## Prompt
Filter out every line below that lacks "pixels", and copy the rest.

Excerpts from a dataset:
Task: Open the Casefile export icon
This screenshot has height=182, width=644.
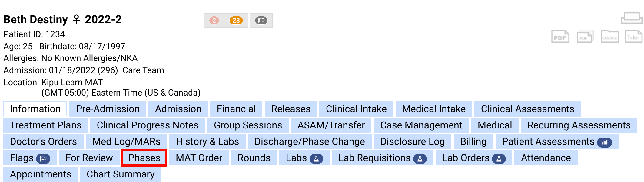Action: (609, 36)
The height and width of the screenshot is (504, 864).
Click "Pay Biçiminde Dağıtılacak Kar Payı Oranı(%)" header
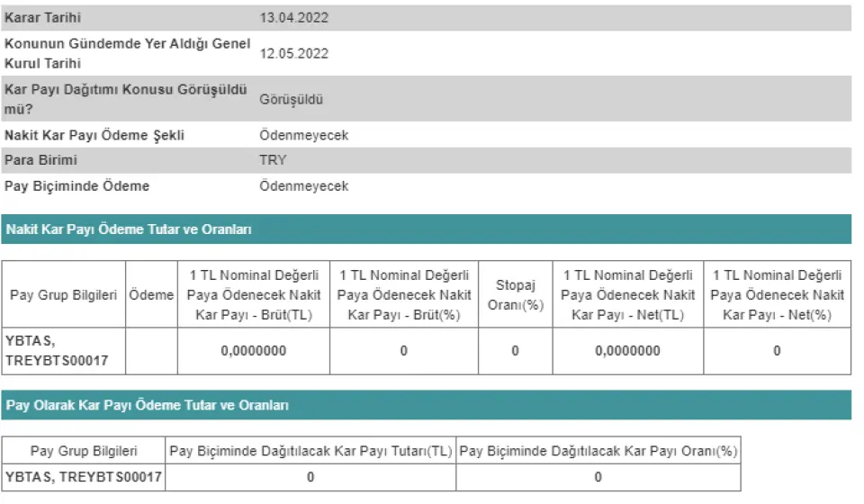(598, 450)
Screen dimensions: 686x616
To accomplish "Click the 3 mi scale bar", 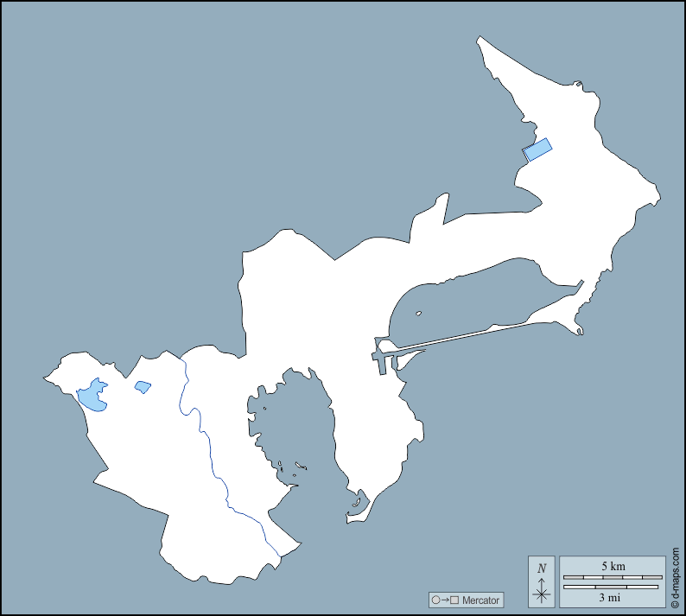I will pyautogui.click(x=613, y=587).
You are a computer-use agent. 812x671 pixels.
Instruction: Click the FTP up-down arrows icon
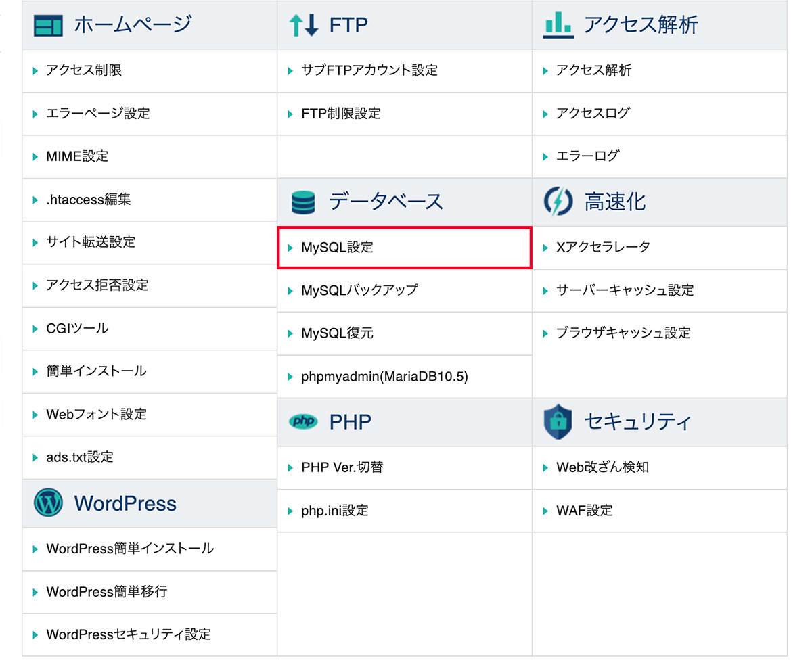(301, 24)
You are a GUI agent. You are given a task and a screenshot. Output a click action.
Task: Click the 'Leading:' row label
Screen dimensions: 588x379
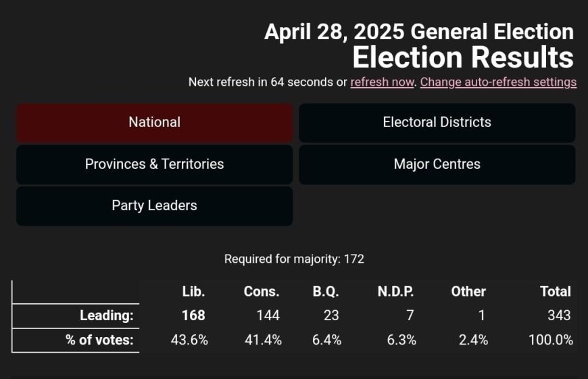coord(107,315)
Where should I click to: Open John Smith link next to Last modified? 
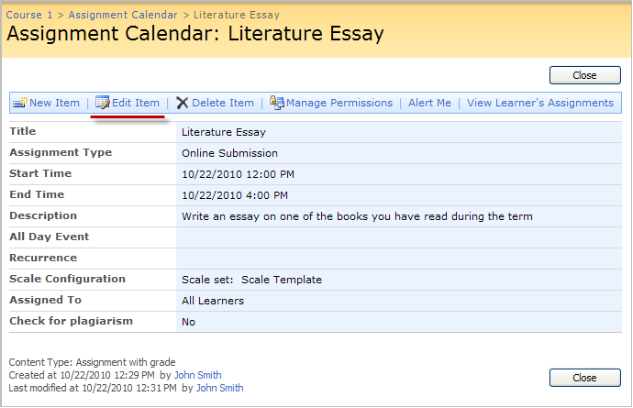(x=220, y=388)
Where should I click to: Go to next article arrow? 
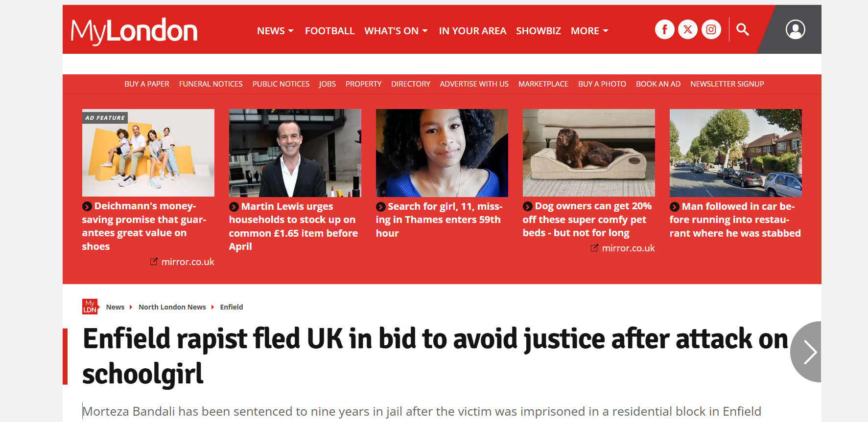click(x=807, y=352)
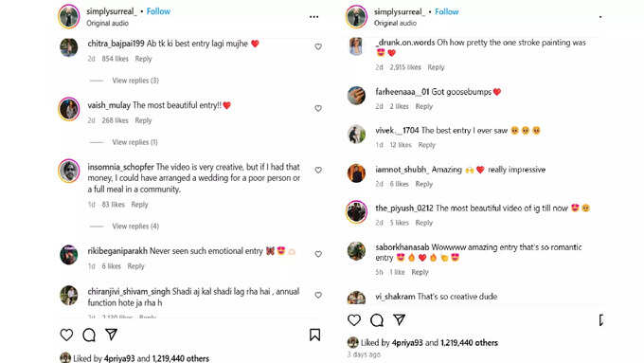Like the post using left panel heart icon

pyautogui.click(x=66, y=335)
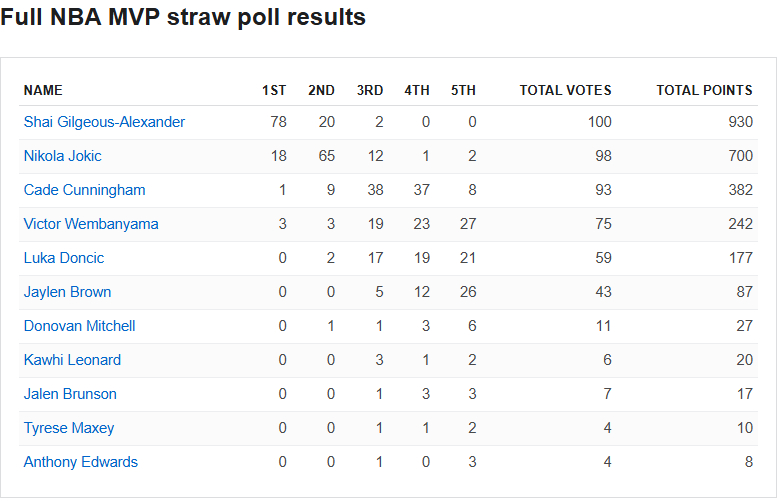The width and height of the screenshot is (780, 502).
Task: Select the Victor Wembanyama link
Action: (x=91, y=224)
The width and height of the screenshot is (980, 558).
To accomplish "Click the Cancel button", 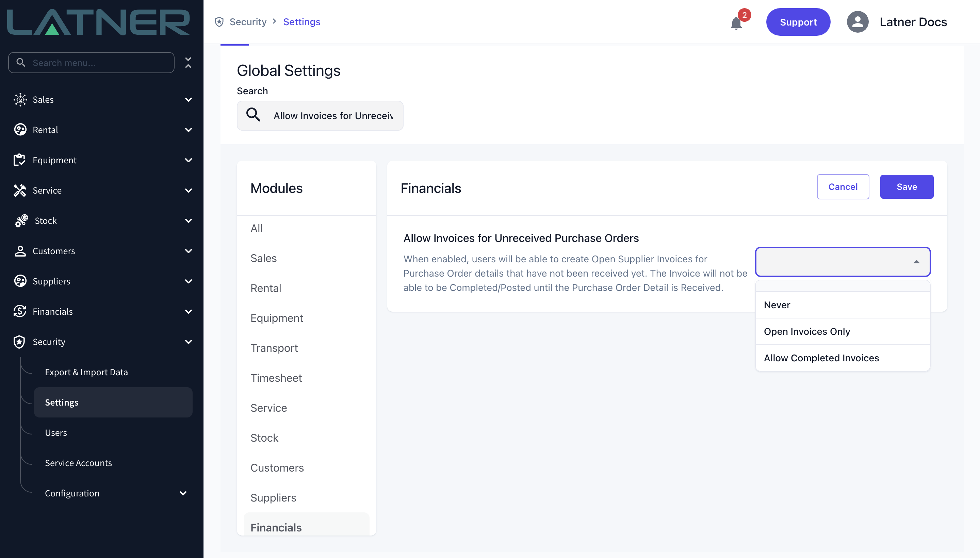I will click(x=843, y=187).
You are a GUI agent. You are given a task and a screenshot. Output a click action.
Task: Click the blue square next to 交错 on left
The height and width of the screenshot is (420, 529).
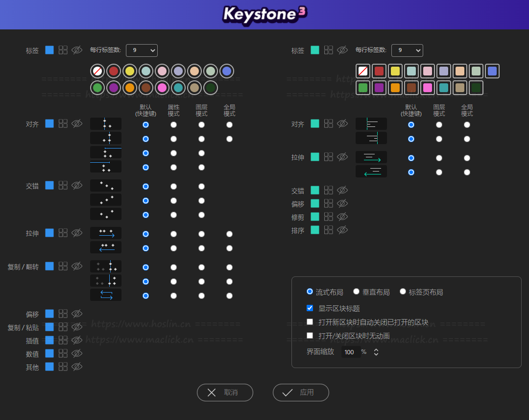(49, 185)
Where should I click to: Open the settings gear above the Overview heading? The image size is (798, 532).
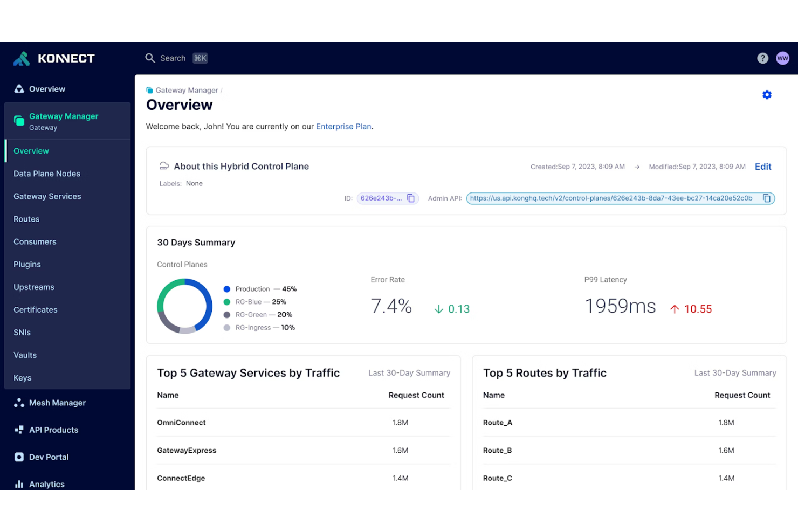pyautogui.click(x=767, y=94)
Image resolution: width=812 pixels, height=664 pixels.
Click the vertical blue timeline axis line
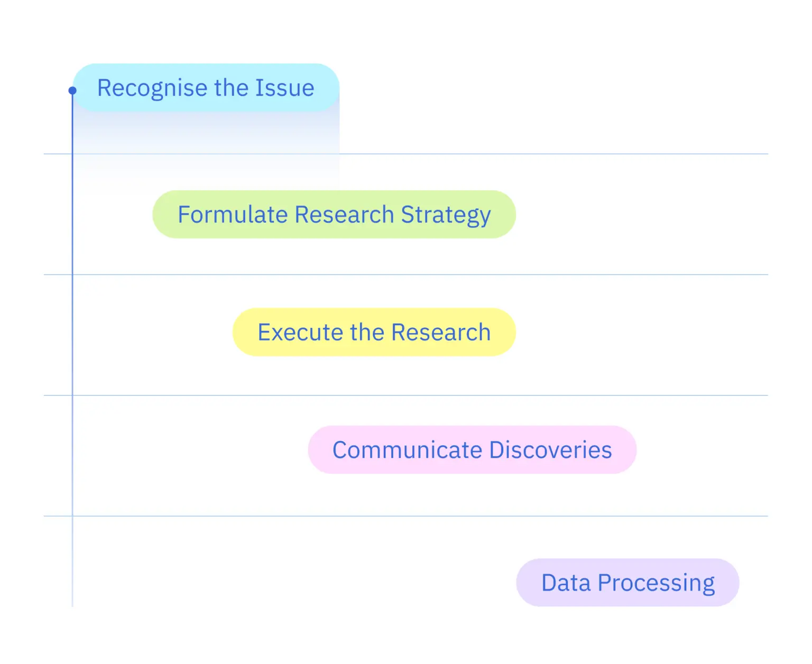point(72,349)
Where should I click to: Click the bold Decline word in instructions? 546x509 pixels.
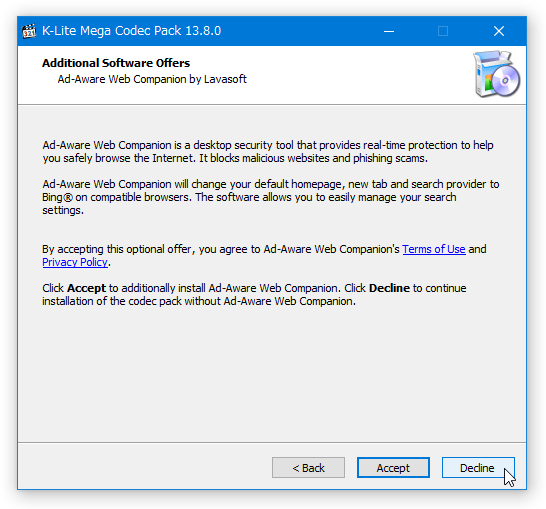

## Solved exercise
You are a computer-use agent. 812x671 pixels.
Image resolution: width=812 pixels, height=664 pixels.
Where should I click to: Click the bold Decline word in instructions? 546x509 pixels.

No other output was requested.